Julia Wong enfrenta el proceso de su enfermedad con la escritura. 11 palabras que son en realidad veintidós, por que cada una tiene su revés, cada una se mira en el espejo en el que la intimidad y la conciencia dialogan de diversas maneras. Las escenas que se suceden están ahí para demostrarlo: la memoria del padre, los orígenes recuperados, la lejana China que va resonando en la lectura, las sesiones en busca de la paz quebrada.
La estructura es engañosamente simple: las primeras once palabras se mueven entre la memoria y el padecimiento; las once que sirven de respuesta son la invocación de la lectura, en este caso de Ovidio y sus Metamorfosis, para construir un contrapunto explicativo. ¿Qué función cumple esta alusión a un clásico latino? Diría que se trata de un juego: Ovidio rompe las reglas de la composición épica, así como las que corresponden al perfil de sus personajes: es épico a su modo, es decir, es una épica en la que los dioses no solamente no son los héroes, sino también pueden resultar burlados.
Un mérito de 11 palabras no es solo su valor confesional o literario, o su condición de híbrido textual.
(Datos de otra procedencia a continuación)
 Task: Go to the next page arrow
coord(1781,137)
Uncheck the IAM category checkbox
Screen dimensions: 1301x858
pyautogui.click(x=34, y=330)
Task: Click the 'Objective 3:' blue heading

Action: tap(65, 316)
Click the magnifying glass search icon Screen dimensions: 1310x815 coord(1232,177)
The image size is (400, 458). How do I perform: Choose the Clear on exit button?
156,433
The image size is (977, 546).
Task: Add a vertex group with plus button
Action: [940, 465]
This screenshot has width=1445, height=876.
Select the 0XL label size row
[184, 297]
Es también su condición de artefacto, su naturaleza de obra abierta, que permite lecturas aleatorias y deja que el lector ordene y reordene este universo de sentido. Desmitificar el mito es entonces una de las líneas de sentido más sugerentes de este libro. El mito depende tanto de cuestiones culturales o históricas como de todo lo que un sujeto libre quiera elevar a esa condición.
Estas 11 palabras y su doblez se cierran para el lector con cinco relatos adicionales, relatos de aire ensayístico, de fino trabajo artístico, de sutil tejido. Destaca “El cerdo belga”, una especie de cuento maravilloso en el que una mujer queda atrapada con fascinación y delirio entre las vísceras de un cerdo gigantesco. O “Persiana americana”, que nunca descuida su erotismo siempre al borde del exceso.
¿Por dónde comenzar? Podemos ir en orden o en desorden. Pero el desorden no es tal. Es solo una posibilidad de lectura más, es la puerta hacia nuevos sentidos. El lector decide qué hacer con estas 11 palabras, sus 11 palabras de respuesta y los cinco cuentos que dan forma y aliento a un libro singular, que se gestó con el aliento de la enfermedad y que termina ante los ojos asombrados y agradecidos de un lector.